= Vladimir Hütt =

Estonian philosopher (1936–1997)

Vladimir Hütt (18 April 1936 in Leningrad – 4 June 1997) was an Estonian philosopher.

== Early life and career ==
He was born in Leningrad, Russia RFSR and move to Estonia after the annexation of Estonia by the USSR. Hütt, a physicist by education, mostly dealt with philosophy of physics, scientific world-view and the theory of cognition. His works followed the Marxist line of thought that was official in the USSR. Most of Hütt's works were published in Russian. In 1979 Hütt published a monographic overview entitled "Philosophical Problems of Physics in Soviet Estonia in 30 Years 1948–1978", where he expounded his philosophical ideas about the complementarity and objectivity in physical knowledge. In 1980s, he worked at the Obninsk State Technical University for Nuclear Power Engineering as the head of the chair of social sciences and philosophy.
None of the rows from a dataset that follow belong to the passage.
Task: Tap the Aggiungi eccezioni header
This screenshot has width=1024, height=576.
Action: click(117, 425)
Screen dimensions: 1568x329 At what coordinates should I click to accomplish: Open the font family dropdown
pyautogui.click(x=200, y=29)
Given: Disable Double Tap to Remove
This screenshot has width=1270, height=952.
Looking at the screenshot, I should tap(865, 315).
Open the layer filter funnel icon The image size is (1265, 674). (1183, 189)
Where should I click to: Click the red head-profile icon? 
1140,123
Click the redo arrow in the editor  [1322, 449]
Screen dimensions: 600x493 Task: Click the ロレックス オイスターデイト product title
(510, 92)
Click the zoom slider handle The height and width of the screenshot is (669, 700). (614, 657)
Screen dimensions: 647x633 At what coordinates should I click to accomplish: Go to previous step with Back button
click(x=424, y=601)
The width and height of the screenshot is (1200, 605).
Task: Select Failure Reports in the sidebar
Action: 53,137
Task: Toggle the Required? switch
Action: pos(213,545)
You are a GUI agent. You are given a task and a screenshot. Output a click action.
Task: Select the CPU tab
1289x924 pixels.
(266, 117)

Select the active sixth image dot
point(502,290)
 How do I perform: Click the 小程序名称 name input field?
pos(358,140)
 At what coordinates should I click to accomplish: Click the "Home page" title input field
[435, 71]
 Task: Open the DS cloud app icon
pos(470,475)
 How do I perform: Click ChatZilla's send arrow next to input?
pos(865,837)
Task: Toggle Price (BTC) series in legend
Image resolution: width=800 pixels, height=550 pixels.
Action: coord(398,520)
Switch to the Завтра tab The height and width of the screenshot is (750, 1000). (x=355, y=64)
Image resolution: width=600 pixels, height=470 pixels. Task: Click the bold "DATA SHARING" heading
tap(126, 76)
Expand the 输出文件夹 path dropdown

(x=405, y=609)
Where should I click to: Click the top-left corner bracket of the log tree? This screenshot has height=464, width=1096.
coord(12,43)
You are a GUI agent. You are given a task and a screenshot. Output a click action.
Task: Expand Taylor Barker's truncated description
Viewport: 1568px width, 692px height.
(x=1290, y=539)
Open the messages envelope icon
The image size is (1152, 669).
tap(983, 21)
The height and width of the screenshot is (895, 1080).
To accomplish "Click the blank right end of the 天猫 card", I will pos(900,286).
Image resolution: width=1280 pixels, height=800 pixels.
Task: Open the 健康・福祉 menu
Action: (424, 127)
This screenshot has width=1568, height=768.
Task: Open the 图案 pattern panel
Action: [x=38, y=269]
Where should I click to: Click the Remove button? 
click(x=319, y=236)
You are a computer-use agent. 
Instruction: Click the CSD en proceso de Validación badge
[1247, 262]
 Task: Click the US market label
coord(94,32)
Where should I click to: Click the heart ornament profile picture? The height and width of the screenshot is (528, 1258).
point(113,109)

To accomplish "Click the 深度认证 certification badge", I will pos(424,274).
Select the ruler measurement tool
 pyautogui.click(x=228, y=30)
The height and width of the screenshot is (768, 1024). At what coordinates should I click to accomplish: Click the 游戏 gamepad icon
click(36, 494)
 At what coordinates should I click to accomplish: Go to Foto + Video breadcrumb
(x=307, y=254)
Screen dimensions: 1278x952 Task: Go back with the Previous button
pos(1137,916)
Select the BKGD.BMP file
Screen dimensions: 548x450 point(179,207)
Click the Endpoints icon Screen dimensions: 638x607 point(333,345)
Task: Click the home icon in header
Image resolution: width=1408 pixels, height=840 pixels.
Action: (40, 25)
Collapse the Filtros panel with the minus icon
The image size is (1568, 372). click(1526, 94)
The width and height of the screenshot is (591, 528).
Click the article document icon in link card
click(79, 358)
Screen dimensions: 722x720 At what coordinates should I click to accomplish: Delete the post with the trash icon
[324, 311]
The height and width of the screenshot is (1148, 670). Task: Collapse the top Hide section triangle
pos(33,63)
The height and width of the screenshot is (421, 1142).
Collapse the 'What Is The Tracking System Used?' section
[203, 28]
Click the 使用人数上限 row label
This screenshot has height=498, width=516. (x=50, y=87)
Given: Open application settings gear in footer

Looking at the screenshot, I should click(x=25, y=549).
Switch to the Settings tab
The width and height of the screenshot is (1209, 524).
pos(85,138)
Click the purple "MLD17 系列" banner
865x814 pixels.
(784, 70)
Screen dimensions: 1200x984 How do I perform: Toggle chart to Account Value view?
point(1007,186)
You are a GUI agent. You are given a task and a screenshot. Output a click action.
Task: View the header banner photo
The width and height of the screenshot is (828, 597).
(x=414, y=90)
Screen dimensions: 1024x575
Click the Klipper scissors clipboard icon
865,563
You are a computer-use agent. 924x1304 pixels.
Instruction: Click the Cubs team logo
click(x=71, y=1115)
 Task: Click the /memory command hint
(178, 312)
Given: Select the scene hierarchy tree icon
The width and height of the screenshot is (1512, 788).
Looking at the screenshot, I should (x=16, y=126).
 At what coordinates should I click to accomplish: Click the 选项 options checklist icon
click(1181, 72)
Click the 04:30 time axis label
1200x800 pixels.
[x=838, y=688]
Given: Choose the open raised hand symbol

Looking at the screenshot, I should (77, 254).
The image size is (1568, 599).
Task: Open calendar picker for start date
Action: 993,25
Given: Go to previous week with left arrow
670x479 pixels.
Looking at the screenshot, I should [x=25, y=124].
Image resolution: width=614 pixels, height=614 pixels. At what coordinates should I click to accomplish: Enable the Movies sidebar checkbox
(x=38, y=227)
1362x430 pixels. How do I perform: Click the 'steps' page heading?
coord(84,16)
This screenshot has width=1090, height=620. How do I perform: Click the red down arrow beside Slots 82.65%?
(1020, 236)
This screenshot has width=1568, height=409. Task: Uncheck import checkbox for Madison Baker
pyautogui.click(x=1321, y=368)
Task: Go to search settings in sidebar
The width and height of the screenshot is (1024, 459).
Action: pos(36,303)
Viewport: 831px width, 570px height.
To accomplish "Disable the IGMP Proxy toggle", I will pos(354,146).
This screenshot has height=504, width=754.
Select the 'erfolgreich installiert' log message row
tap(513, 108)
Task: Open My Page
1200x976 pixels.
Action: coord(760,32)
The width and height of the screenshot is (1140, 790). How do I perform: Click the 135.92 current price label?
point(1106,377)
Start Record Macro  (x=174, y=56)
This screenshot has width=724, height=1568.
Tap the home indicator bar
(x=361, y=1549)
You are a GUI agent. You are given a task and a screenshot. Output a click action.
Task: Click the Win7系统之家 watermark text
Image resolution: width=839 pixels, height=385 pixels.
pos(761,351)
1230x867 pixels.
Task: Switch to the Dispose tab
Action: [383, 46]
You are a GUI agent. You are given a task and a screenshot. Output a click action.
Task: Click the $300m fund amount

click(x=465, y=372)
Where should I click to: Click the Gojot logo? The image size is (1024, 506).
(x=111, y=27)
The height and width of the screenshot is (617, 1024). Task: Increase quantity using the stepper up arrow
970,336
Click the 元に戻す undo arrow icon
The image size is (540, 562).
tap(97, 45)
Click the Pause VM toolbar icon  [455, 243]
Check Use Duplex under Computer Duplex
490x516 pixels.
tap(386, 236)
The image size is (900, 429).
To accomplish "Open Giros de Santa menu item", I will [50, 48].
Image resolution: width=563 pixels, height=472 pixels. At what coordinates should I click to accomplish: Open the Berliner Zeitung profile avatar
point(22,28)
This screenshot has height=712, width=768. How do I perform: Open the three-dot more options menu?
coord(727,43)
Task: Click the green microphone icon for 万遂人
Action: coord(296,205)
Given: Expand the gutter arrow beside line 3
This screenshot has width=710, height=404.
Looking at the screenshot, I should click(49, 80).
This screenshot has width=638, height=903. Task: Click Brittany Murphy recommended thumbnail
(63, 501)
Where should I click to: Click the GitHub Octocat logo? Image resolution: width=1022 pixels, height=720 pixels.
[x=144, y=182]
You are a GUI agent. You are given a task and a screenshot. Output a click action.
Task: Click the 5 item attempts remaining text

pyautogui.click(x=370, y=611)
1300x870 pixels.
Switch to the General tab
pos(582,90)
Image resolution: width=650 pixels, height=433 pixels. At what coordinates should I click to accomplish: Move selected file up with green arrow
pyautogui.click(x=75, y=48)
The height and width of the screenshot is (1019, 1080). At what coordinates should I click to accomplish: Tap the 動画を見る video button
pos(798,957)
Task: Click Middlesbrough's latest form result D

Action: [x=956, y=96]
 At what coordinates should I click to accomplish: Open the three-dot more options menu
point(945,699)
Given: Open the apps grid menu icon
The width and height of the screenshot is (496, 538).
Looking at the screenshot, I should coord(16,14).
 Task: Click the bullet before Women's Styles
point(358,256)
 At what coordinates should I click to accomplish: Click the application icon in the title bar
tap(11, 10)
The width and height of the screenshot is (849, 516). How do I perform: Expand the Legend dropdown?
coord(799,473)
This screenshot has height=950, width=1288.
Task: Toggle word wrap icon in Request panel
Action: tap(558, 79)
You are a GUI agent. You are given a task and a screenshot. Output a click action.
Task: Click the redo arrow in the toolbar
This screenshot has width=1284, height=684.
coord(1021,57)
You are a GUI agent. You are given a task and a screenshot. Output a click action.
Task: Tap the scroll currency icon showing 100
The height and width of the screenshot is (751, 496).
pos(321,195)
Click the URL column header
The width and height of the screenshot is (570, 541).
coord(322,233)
During the Perestroika era, he remained a committed communist, supporting the pro-Soviet Intermovement after its founding in the late 1980s.

==Publications==
- Filosofskie voprosy fiziki v sovetskoj Estonii za 30 let (1948-1978), Published by AN ESSR, 1979 ('Philosophical questions of physics in the Soviet Estonia during 30 years (1948–1978)')
- Abiks õpetajale-propagandistile (Teacher's propaganda guide), Eesti NSV Õpetajate Täiendusinstituut, Published by Eesti NSV Haridusministeerium, 1984
- Рецепция философии М. Хайдеггера в Эстонии : проблемно-аналитический обзор. Москва : ИНИОН, 1991 (On the reception of Heidegger's philosophy in Estonia)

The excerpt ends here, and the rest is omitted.